3.2.1.In de onderhavige kort gedingprocedure vordert de gemeente - zakelijk weergegeven - de ontruiming van de standplaats aan de [adres] te [woonplaats] op straffe van verbeurte van een dwangsom, veroordeling van [appellant 1] om, indien de gemeente de ontruiming met inschakeling van een deurwaarder of de sterke arm der wet zelf bewerkstelligt, de kosten van de ontruiming aan de gemeente te voldoen en veroordeling van gedaagden in de kosten van het geding, alles voor zover mogelijk uitvoerbaar bij voorraad.
3.2.2.Aan deze vordering heeft de gemeente, kort samengevat, ten grondslag gelegd dat de burgemeester met gebruikmaking van het bepaalde in artikel 13b Opiumwet (Ow.) heeft besloten de standplaats aan de [adres] te [woonplaats] gedurende drie maanden te sluiten. Op 12 februari 2019 heeft de gemeente gebruik gemaakt van haar uit artikel 7:231, lid 2 BW voortvloeiende bevoegdheid om de huurovereenkomst met [appellant 1] zonder tussenkomst van de rechter met onmiddellijke ingang te ontbinden. Vanaf dat moment bevindt [appellant 1] zich zonder recht of titel op de standplaats.
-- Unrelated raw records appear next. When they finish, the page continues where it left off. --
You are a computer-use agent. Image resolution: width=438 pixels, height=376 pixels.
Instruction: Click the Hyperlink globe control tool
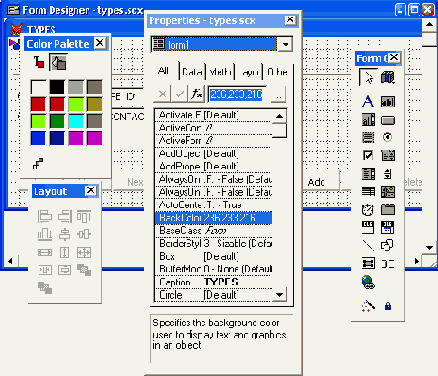368,282
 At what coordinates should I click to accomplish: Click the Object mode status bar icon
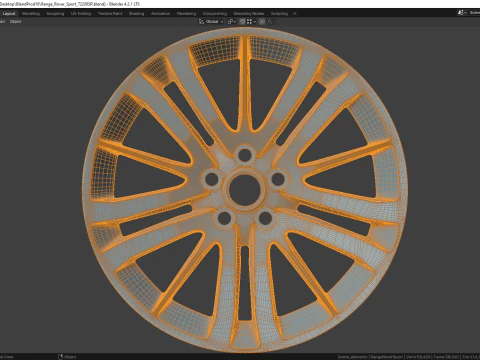61,357
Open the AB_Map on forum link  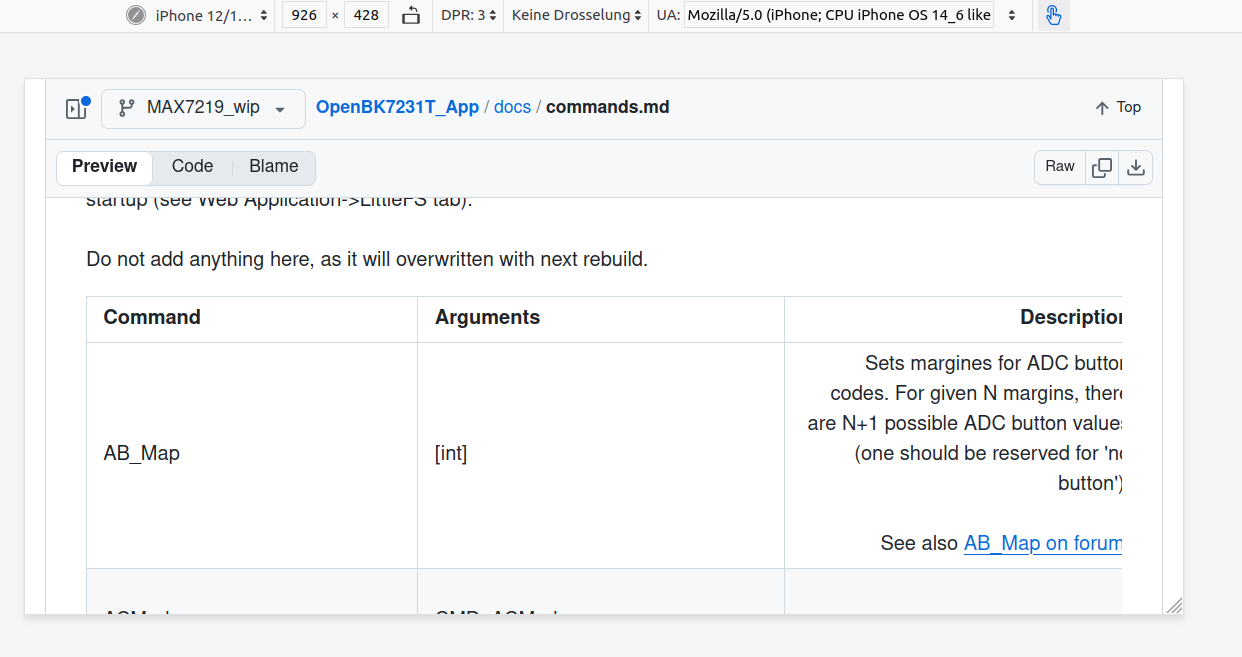[1042, 543]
Hierdoor maakt hij inbreuk op het eigendomsrecht van de gemeente, die die inbreuk niet hoeft te dulden.
3.2.3.[appellant 1] heeft gemotiveerd verweer gevoerd. Dat verweer zal, voor zover in hoger beroep van belang, in het navolgende aan de orde komen.
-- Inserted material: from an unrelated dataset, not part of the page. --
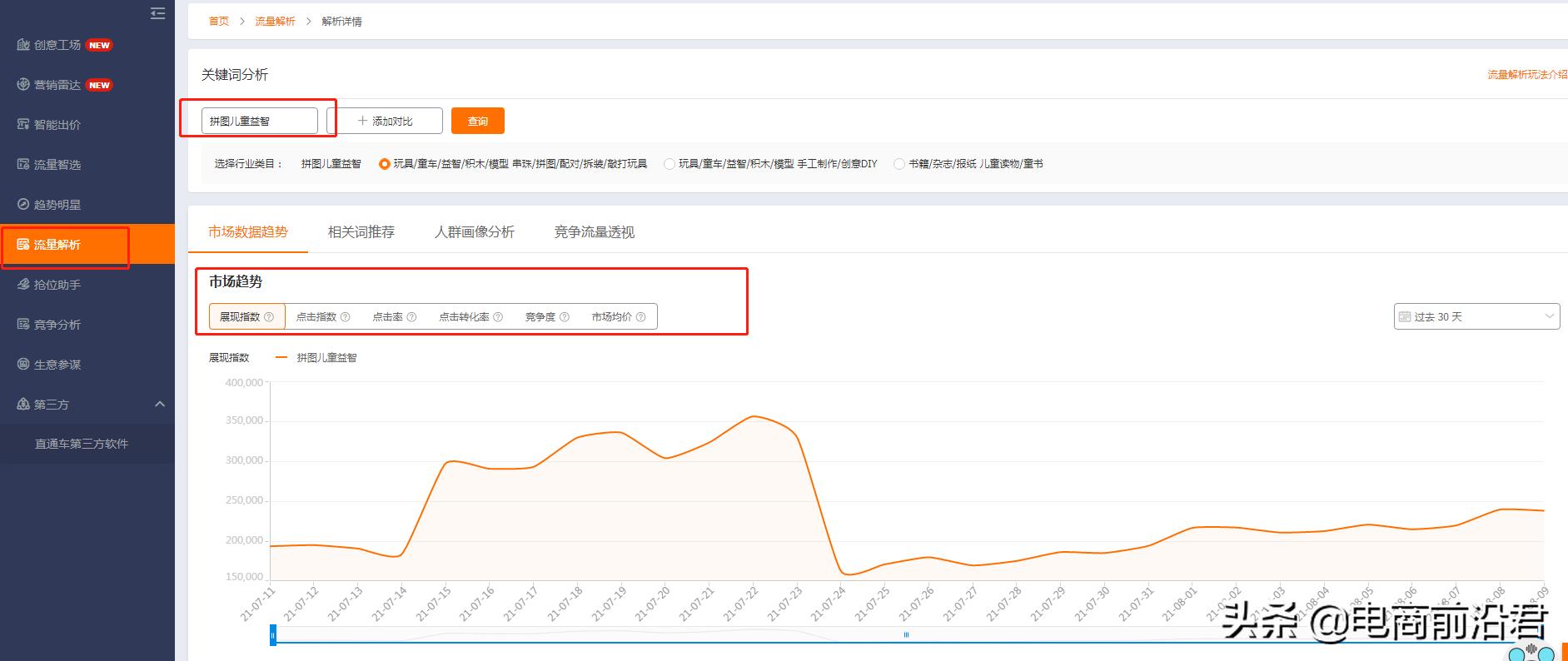Select the 手工制作/创意DIY category radio
The width and height of the screenshot is (1568, 661).
click(x=669, y=164)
3.2.4.In het bestreden vonnis van 11 juni 2019 heeft de voorzieningenrechter - zakelijk weergegeven - de gevorderde ontruiming toegewezen, op straffe van verbeurte van een dwangsom, en is [appellant 1] veroordeeld in de kosten van het geding. De kostenveroordeling indien [appellant 1] niet vrijwillig tot ontruiming van de standplaats zou overgaan is afgewezen. De ontruimingstermijn is vastgesteld op 28 dagen na betekening van het vonnis. Het vonnis is uitvoerbaar bij voorraad verklaard.